Set out exactly every line of the entries below, starting at the line that holds "1141x621 pixels." and stopping after the line that holds "Click the フリガナ".

_DATA FOR THE TASK_
• • • •
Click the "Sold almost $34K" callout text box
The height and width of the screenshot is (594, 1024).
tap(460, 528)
• • • •
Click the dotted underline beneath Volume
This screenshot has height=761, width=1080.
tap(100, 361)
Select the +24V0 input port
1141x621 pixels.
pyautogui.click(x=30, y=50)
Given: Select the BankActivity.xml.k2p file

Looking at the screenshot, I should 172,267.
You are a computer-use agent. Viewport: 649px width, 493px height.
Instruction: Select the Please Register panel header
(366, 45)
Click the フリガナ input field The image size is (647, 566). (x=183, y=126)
• • • •
_SOLUTION TO THIS EXERCISE_
1141x621 pixels.
pyautogui.click(x=30, y=50)
Given: Select the BankActivity.xml.k2p file

Looking at the screenshot, I should 172,267.
You are a computer-use agent. Viewport: 649px width, 493px height.
Instruction: Select the Please Register panel header
(366, 45)
Click the フリガナ input field The image size is (647, 566). (x=183, y=126)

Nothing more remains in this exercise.